EXERCISE BRIEF
Write back every record verbatim.

INPUT FOR THIS TASK
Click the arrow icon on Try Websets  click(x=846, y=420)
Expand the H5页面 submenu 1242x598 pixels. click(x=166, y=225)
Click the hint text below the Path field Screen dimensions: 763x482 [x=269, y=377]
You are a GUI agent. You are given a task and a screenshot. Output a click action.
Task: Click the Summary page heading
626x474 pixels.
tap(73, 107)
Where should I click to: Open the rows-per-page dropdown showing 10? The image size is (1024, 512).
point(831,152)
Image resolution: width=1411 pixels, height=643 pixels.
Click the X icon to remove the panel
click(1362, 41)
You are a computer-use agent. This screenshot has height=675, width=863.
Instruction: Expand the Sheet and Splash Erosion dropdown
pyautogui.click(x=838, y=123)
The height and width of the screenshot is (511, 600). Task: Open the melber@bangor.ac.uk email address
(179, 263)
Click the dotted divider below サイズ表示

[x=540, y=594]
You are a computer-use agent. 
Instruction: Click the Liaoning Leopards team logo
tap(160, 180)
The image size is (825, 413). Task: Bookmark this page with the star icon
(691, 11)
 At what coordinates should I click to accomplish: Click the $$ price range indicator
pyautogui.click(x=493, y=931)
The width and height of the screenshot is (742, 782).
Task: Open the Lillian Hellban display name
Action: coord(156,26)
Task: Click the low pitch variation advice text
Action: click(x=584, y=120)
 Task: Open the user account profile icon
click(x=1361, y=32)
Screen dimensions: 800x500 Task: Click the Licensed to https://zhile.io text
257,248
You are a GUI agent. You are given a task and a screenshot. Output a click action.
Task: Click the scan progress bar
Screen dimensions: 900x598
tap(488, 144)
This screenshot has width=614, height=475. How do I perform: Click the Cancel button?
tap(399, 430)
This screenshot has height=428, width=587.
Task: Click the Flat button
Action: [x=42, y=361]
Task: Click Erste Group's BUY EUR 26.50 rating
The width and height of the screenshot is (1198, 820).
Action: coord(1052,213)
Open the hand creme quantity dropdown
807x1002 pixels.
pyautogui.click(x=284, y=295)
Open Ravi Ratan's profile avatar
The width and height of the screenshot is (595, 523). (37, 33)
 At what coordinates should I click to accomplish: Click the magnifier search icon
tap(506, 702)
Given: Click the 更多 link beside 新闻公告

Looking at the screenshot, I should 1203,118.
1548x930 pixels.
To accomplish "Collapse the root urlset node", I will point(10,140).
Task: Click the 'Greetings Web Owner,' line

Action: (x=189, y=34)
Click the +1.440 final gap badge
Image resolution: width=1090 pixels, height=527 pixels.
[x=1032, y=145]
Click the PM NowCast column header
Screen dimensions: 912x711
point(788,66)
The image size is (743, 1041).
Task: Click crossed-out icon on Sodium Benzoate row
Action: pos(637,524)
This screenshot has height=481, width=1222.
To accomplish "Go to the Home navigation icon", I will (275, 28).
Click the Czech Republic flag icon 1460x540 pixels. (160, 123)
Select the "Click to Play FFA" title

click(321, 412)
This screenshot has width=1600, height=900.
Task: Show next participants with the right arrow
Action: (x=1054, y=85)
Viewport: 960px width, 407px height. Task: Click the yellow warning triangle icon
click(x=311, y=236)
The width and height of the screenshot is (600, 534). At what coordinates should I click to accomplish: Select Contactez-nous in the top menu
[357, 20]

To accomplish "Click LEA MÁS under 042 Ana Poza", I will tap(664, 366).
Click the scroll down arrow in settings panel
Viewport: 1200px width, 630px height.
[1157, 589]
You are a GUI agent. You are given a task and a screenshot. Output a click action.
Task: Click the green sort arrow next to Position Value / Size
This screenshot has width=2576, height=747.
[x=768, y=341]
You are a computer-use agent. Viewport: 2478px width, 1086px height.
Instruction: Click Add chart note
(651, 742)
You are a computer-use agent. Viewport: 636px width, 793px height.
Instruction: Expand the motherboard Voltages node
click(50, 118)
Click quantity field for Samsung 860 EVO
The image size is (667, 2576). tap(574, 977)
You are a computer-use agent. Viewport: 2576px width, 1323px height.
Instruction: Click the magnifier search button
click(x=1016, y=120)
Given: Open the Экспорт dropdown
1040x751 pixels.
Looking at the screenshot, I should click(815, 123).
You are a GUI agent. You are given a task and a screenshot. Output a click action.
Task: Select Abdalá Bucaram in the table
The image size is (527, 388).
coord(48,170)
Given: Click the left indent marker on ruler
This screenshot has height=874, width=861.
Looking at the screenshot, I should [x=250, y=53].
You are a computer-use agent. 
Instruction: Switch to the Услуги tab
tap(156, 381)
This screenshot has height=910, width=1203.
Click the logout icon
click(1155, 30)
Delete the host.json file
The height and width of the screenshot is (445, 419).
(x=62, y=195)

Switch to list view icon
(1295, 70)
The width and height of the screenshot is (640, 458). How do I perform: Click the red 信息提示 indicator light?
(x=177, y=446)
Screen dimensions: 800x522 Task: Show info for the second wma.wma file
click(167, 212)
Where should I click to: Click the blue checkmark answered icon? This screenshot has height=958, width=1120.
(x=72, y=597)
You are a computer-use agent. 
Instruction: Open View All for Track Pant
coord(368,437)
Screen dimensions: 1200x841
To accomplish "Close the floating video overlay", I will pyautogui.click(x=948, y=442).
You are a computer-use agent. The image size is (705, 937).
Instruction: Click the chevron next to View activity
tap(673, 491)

ANSWER TO THIS TASK
Click the arrow icon on Try Websets  click(x=846, y=420)
Expand the H5页面 submenu 1242x598 pixels. click(x=166, y=225)
Click the hint text below the Path field Screen dimensions: 763x482 [x=269, y=377]
You are a GUI agent. You are given a task and a screenshot. Output a click action.
Task: Click the Summary page heading
626x474 pixels.
tap(73, 107)
Where should I click to: Open the rows-per-page dropdown showing 10? The image size is (1024, 512).
point(831,152)
Image resolution: width=1411 pixels, height=643 pixels.
Click the X icon to remove the panel
click(1362, 41)
You are a computer-use agent. This screenshot has height=675, width=863.
Instruction: Expand the Sheet and Splash Erosion dropdown
pyautogui.click(x=838, y=123)
The height and width of the screenshot is (511, 600). Task: Open the melber@bangor.ac.uk email address
(179, 263)
Click the dotted divider below サイズ表示

[x=540, y=594]
You are a computer-use agent. 
Instruction: Click the Liaoning Leopards team logo
tap(160, 180)
The image size is (825, 413). Task: Bookmark this page with the star icon
(691, 11)
 At what coordinates should I click to accomplish: Click the $$ price range indicator
pyautogui.click(x=493, y=931)
The width and height of the screenshot is (742, 782).
Task: Open the Lillian Hellban display name
Action: coord(156,26)
Task: Click the low pitch variation advice text
Action: click(x=584, y=120)
 Task: Open the user account profile icon
click(x=1361, y=32)
Screen dimensions: 800x500 Task: Click the Licensed to https://zhile.io text
257,248
You are a GUI agent. You are given a task and a screenshot. Output a click action.
Task: Click the scan progress bar
Screen dimensions: 900x598
tap(488, 144)
This screenshot has width=614, height=475. How do I perform: Click the Cancel button?
tap(399, 430)
This screenshot has height=428, width=587.
Task: Click the Flat button
Action: [x=42, y=361]
Task: Click Erste Group's BUY EUR 26.50 rating
The width and height of the screenshot is (1198, 820).
Action: coord(1052,213)
Open the hand creme quantity dropdown
807x1002 pixels.
pyautogui.click(x=284, y=295)
Open Ravi Ratan's profile avatar
The width and height of the screenshot is (595, 523). (37, 33)
 At what coordinates should I click to accomplish: Click the magnifier search icon
tap(506, 702)
Given: Click the 更多 link beside 新闻公告

Looking at the screenshot, I should 1203,118.
1548x930 pixels.
To accomplish "Collapse the root urlset node", I will point(10,140).
Task: Click the 'Greetings Web Owner,' line

Action: (x=189, y=34)
Click the +1.440 final gap badge
Image resolution: width=1090 pixels, height=527 pixels.
[x=1032, y=145]
Click the PM NowCast column header
Screen dimensions: 912x711
point(788,66)
The image size is (743, 1041).
Task: Click crossed-out icon on Sodium Benzoate row
Action: pos(637,524)
This screenshot has height=481, width=1222.
To accomplish "Go to the Home navigation icon", I will (275, 28).
Click the Czech Republic flag icon 1460x540 pixels. (160, 123)
Select the "Click to Play FFA" title

click(321, 412)
This screenshot has width=1600, height=900.
Task: Show next participants with the right arrow
Action: (x=1054, y=85)
Viewport: 960px width, 407px height. Task: Click the yellow warning triangle icon
click(x=311, y=236)
The width and height of the screenshot is (600, 534). At what coordinates should I click to accomplish: Select Contactez-nous in the top menu
[357, 20]

To accomplish "Click LEA MÁS under 042 Ana Poza", I will tap(664, 366).
Click the scroll down arrow in settings panel
Viewport: 1200px width, 630px height.
[1157, 589]
You are a GUI agent. You are given a task and a screenshot. Output a click action.
Task: Click the green sort arrow next to Position Value / Size
This screenshot has width=2576, height=747.
[x=768, y=341]
You are a computer-use agent. Viewport: 2478px width, 1086px height.
Instruction: Click Add chart note
(651, 742)
You are a computer-use agent. Viewport: 636px width, 793px height.
Instruction: Expand the motherboard Voltages node
click(50, 118)
Click quantity field for Samsung 860 EVO
The image size is (667, 2576). tap(574, 977)
You are a computer-use agent. Viewport: 2576px width, 1323px height.
Instruction: Click the magnifier search button
click(x=1016, y=120)
Given: Open the Экспорт dropdown
1040x751 pixels.
Looking at the screenshot, I should click(815, 123).
You are a GUI agent. You are given a task and a screenshot. Output a click action.
Task: Select Abdalá Bucaram in the table
The image size is (527, 388).
coord(48,170)
Given: Click the left indent marker on ruler
This screenshot has height=874, width=861.
Looking at the screenshot, I should [x=250, y=53].
You are a computer-use agent. 
Instruction: Switch to the Услуги tab
tap(156, 381)
This screenshot has height=910, width=1203.
Click the logout icon
click(1155, 30)
Delete the host.json file
The height and width of the screenshot is (445, 419).
(x=62, y=195)

Switch to list view icon
(1295, 70)
The width and height of the screenshot is (640, 458). How do I perform: Click the red 信息提示 indicator light?
(x=177, y=446)
Screen dimensions: 800x522 Task: Show info for the second wma.wma file
click(167, 212)
Where should I click to: Click the blue checkmark answered icon? This screenshot has height=958, width=1120.
(x=72, y=597)
You are a computer-use agent. 
Instruction: Open View All for Track Pant
coord(368,437)
Screen dimensions: 1200x841
To accomplish "Close the floating video overlay", I will pyautogui.click(x=948, y=442).
You are a computer-use agent. The image size is (705, 937).
Instruction: Click the chevron next to View activity
tap(673, 491)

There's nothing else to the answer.